Deux jours après la lettre du 25 janvier du cardinal Parolin, François écrit à son tour aux membres de l'Ordre. Analyse du bien informé Riccardo Cascioli (29/1/2017)

>>> Voir aussi l'article d'AM Valli:
Ordre de Malte versus Pape

>>> Ci contre: fac smile de la lettre (cliquez). On observera la signature (il n'y a pas écrit "Franciscus pp", selon la coutume, pas plus que n'est présente la référence au saint du jour). Traduction en Annexe.

Clash avec le Saint-Siège, guerre interne dans l'Ordre, qui loin d'être apaisée par un arbitre super partes, se trouve redoublée, vengeance contre le cardinal Burke , sur un siège éjectable - au final, pagaille ("casino", selon l'expression chère au Pape), ou plutôt chaos. Voilà le résultat de la "reprise en main" de François. Sa lettre n'arrondit pas tant les angles (comme le dit Riccardo Cascioli) qu'elle n'affirme impitoyablement l'arbitraire et l'autoritarisme de ses décisions.

Ordre de Malte, la révolution est servie

Riccardo Cascioli
29 janvier 2017
www.lanuovabq.it

* * *

Evincé, le Grand Maître Matthew Festing; réintégré, le Grand Chancelier Albrecht Boeselager (qui avait été chassé par le même Festing); Fra' Ludwig Hoffmann von Rumerstein nommé lieutenant intérimaire; entrant, le délégué pontifical pour sceller la désignation de facto d'un administrateur de l'Ordre de Malte. Et avec une déclaration apaisante publiée hier après la réunion du Conseil souverain, sur le site de l'Ordre Souverain Militaire de Malte, on pourrait croire qu'ici s'achève la crise de l'Ordre de Malte commencée le 6 Décembre avec la décision de Fra Matthew Festing de suspendre Boeselager.

On pourrait croire. En réalité, la dure intervention du Pape sur le conflit interne à l'Ordre de Malte laisse des blessures profondes tant à l'intérieur de l'Ordre que dans les relations entre l'Ordre et le Saint-Siège, et elle a enclenché un processus qui pourrait mettre en danger les activités caritatives et d'assistance que les Chevaliers de Malte gèrent dans le monde entier.

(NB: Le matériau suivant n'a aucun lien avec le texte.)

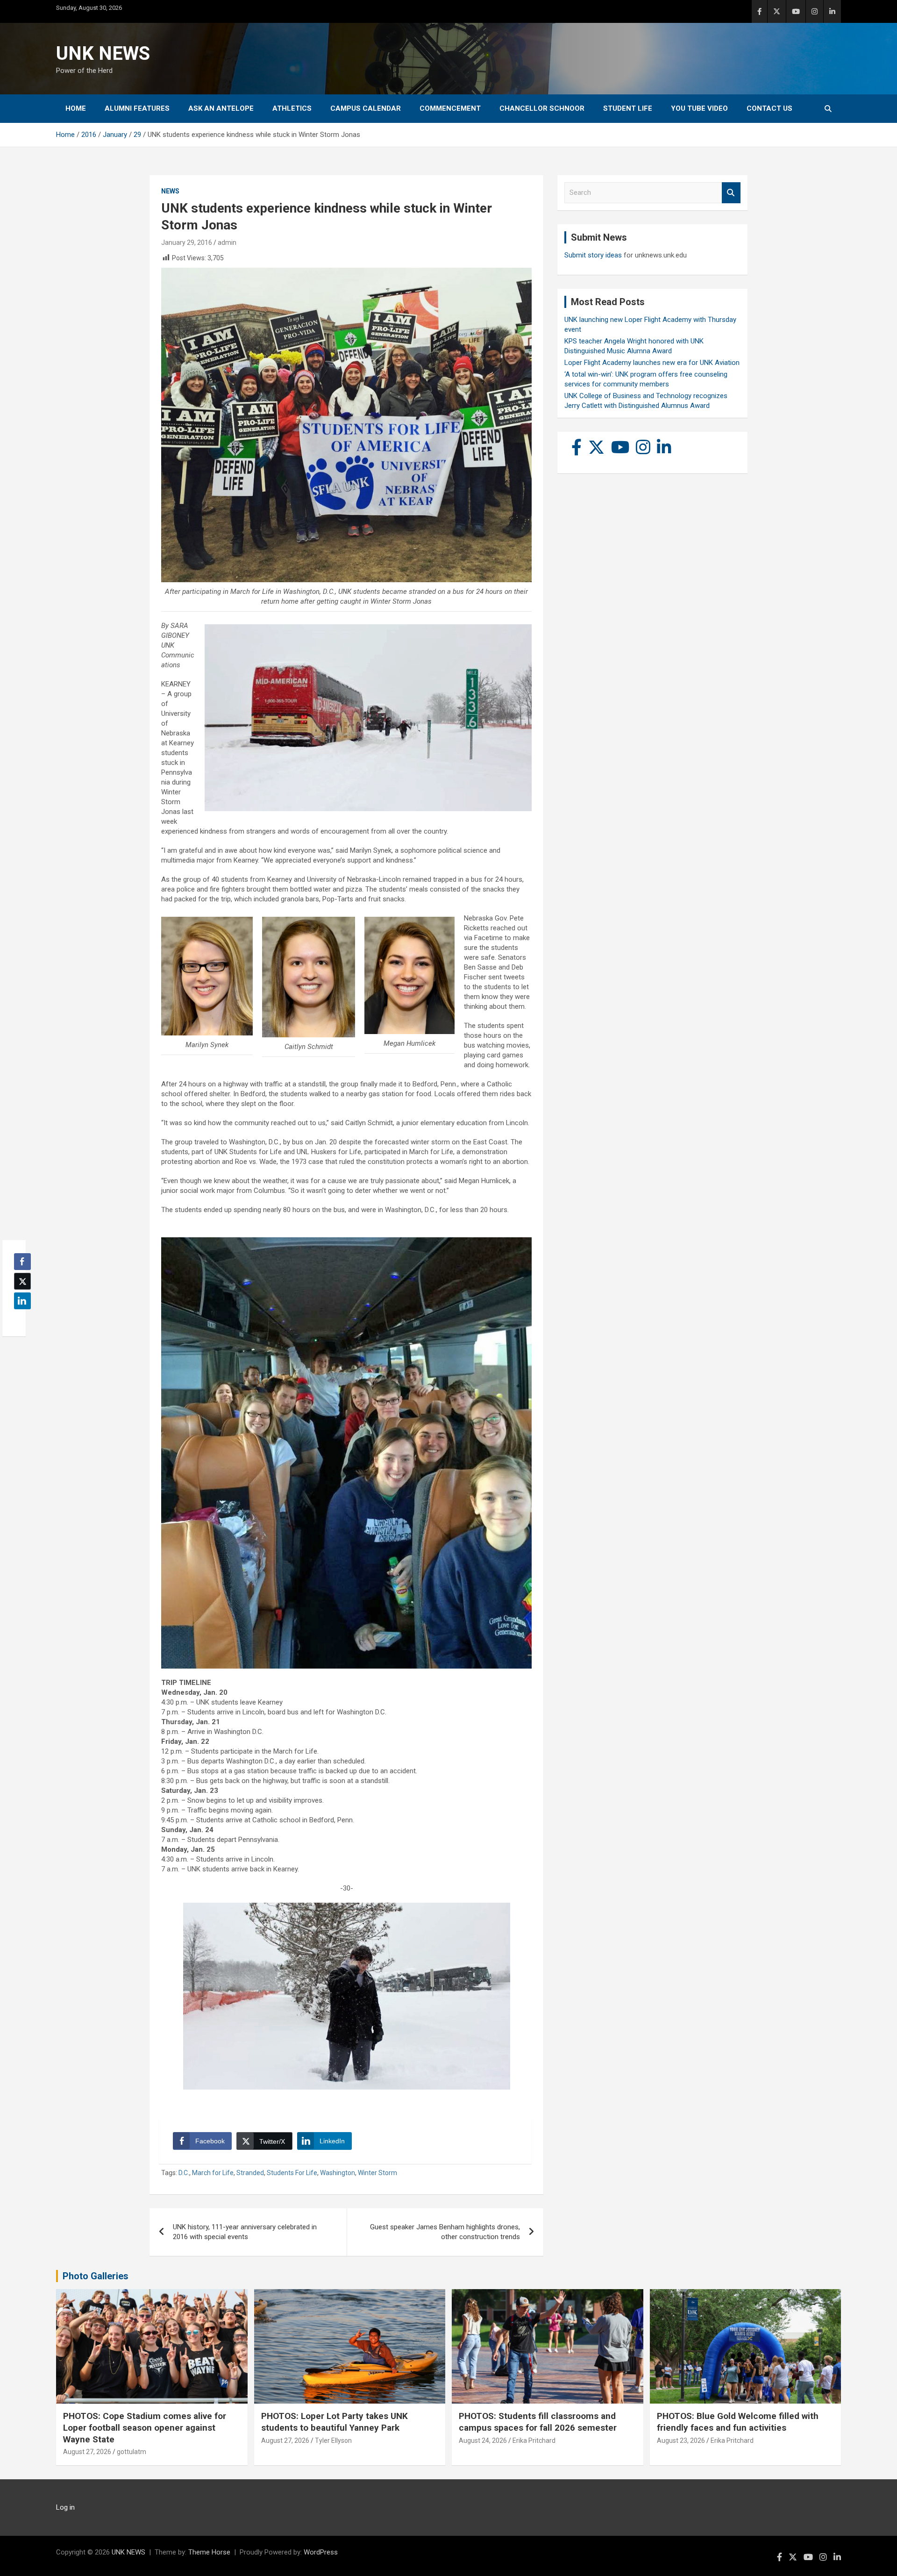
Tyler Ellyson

Du reste, ces derniers jours, on est passé tout près d'un conflit ouvert entre l'Ordre et le Saint-Siège, qui aurait pu conduire à la dissolution de l'Ordre lui-même, ce qui a forcé le pape à rectifier le tir. En fait, le 25 janvier, une torpille est partie du Saint-Siège, pour frapper le Grand Maître Matthew Festing et réinitialiser complètement la réalité des Chevaliers de Malte. Les membres du Souverain Conseil ont en effet reçu une lettre du Secrétaire d'Etat du Vatican, le cardinal Pietro Parolin, brutale dans les manières et très dure dans son contenu: la fin du magistère de Festing (en dépit de la Constitution qui dit que la décision revient au seul Conseil Souverain) est considérée comme acquise, tous les actes du grand Maître et du Souverain Conseil à partir du 6 décembre de l'année dernière (y compris la suspension de Boeselager) sont déclarés nuls et non avenus, le grand Commandeur se voit accorder les pouvoirs de gouvernement par interim, mais seulement jusqu'à ce que le pape nomme un délégué pontifical lequel, croit-on comprendre, va prendre le contrôle de l'Ordre avec des pouvoirs - écrit Parolin - que «le Saint-Père définira dans l'acte de nomination lui-même». Une authentique tabula rasa.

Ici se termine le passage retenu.